------ Given records ------

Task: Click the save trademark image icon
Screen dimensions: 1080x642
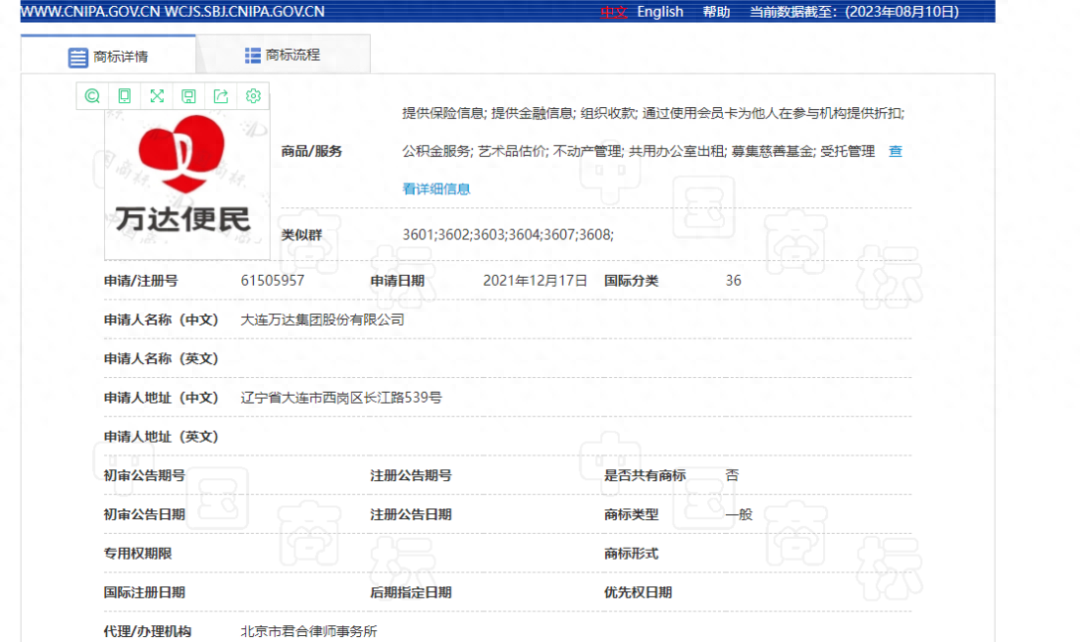Action: point(188,95)
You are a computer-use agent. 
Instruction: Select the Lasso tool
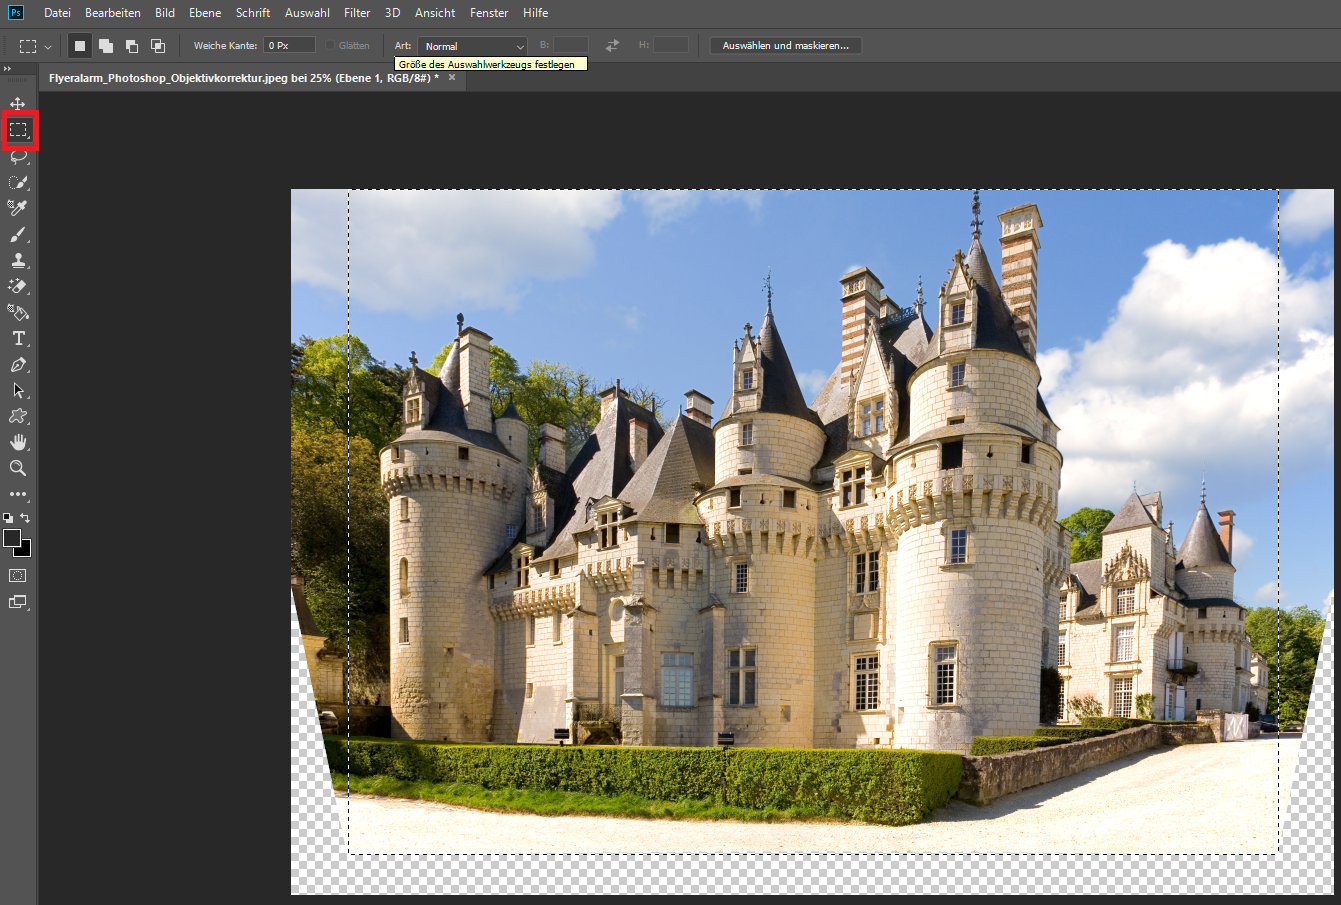[18, 157]
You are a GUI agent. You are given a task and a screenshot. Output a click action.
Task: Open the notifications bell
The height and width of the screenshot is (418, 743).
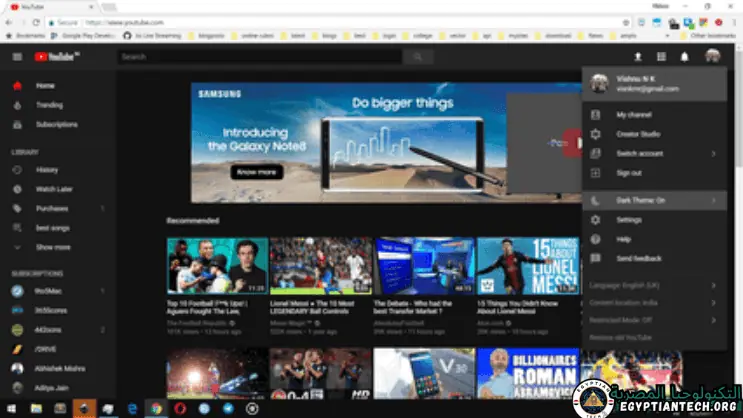coord(685,57)
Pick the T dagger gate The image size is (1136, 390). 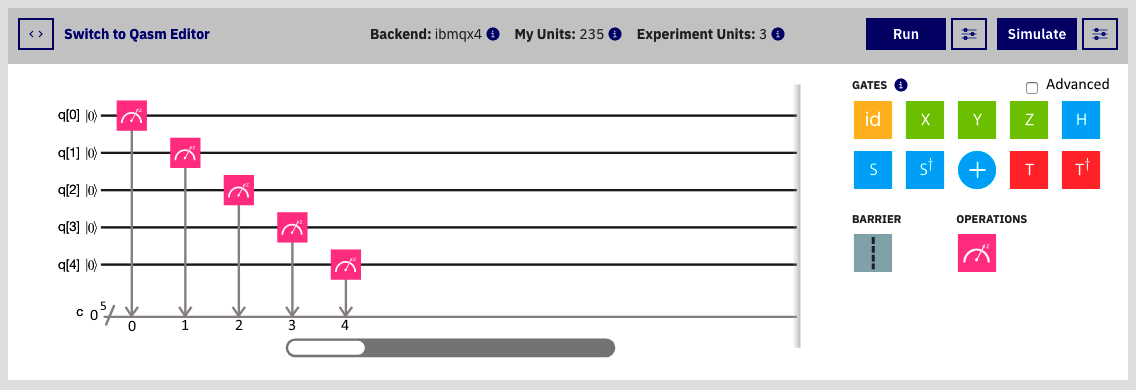1081,170
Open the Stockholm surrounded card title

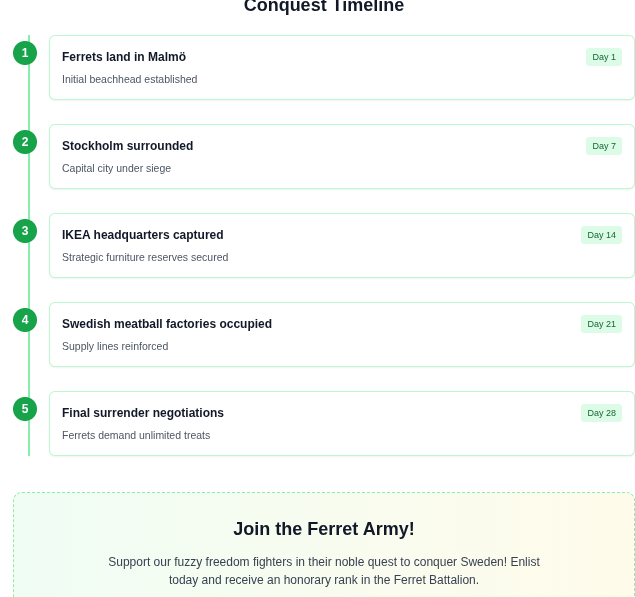pyautogui.click(x=127, y=146)

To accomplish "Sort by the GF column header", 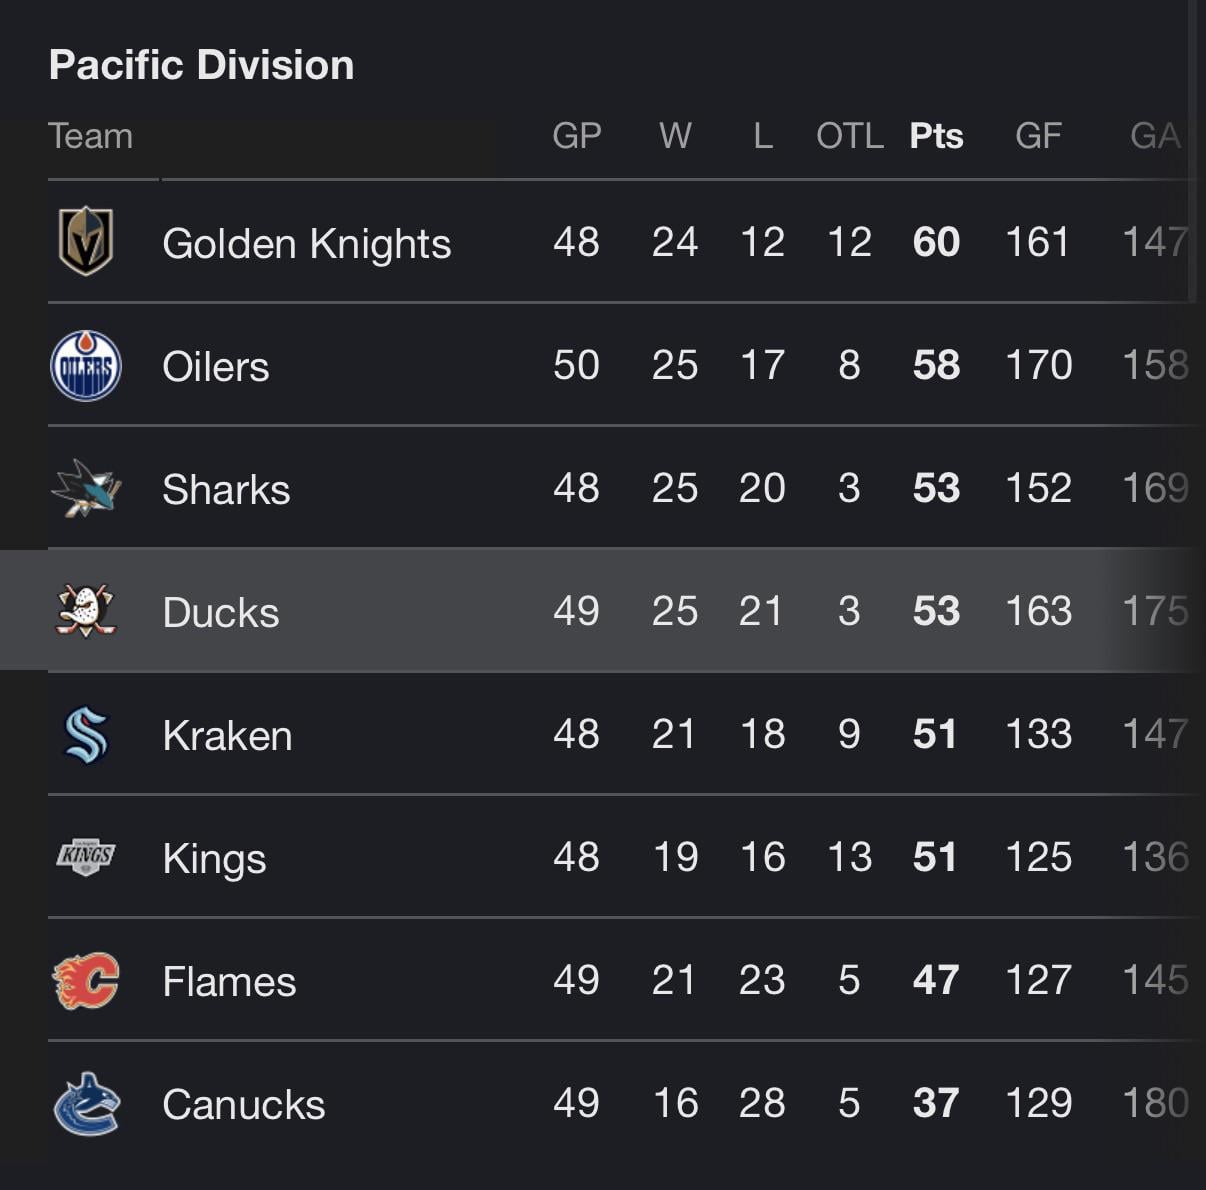I will [x=1038, y=136].
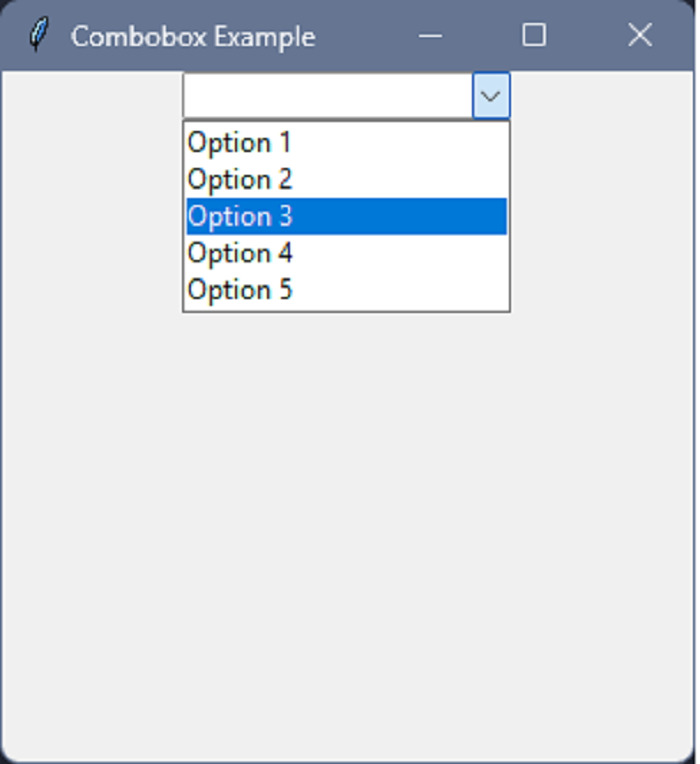Click the Combobox Example title text
Viewport: 700px width, 764px height.
[x=193, y=37]
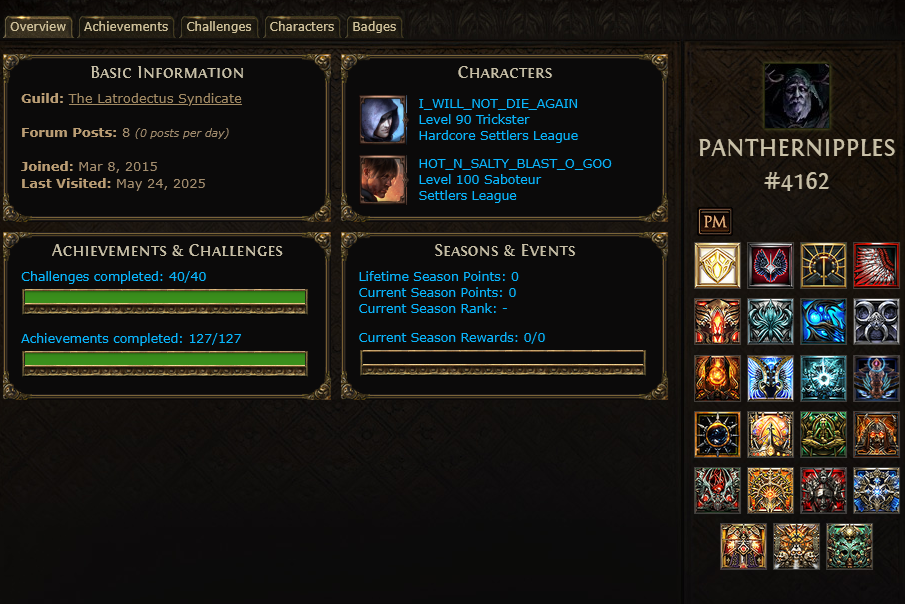Click the golden sunburst cross badge
Image resolution: width=905 pixels, height=604 pixels.
click(823, 266)
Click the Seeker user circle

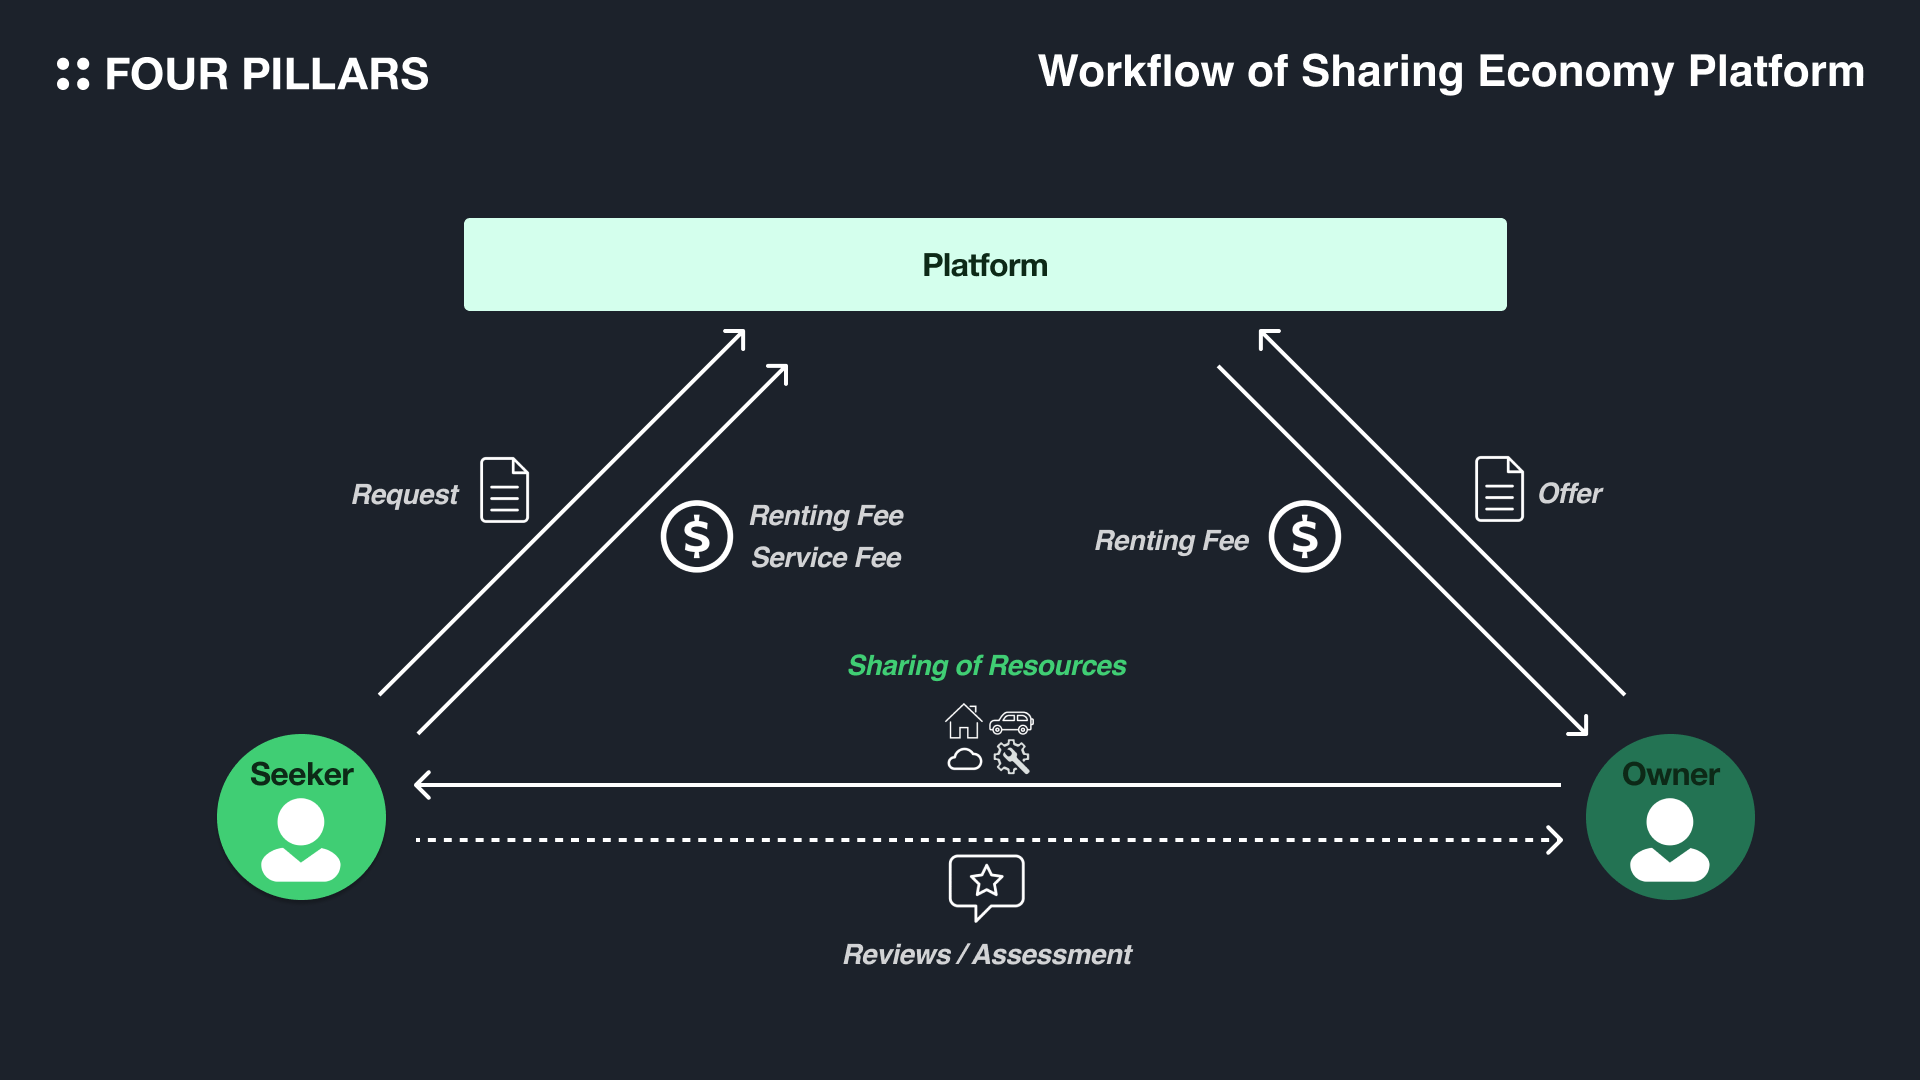click(301, 817)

------

**What to work on**:
Reproduce the rows above word for word, starting at the line that contains "You are a computer-use agent." and ending at the line that contains "coord(685,57)", both included. Leave the pictures out of your answer.

**Exercise solution**:
You are a computer-use agent. 
Instruction: Select the Lasso tool
[18, 157]
You are a GUI agent. You are given a task and a screenshot. Output a click action.
Task: Open the notifications bell
The height and width of the screenshot is (418, 743).
coord(685,57)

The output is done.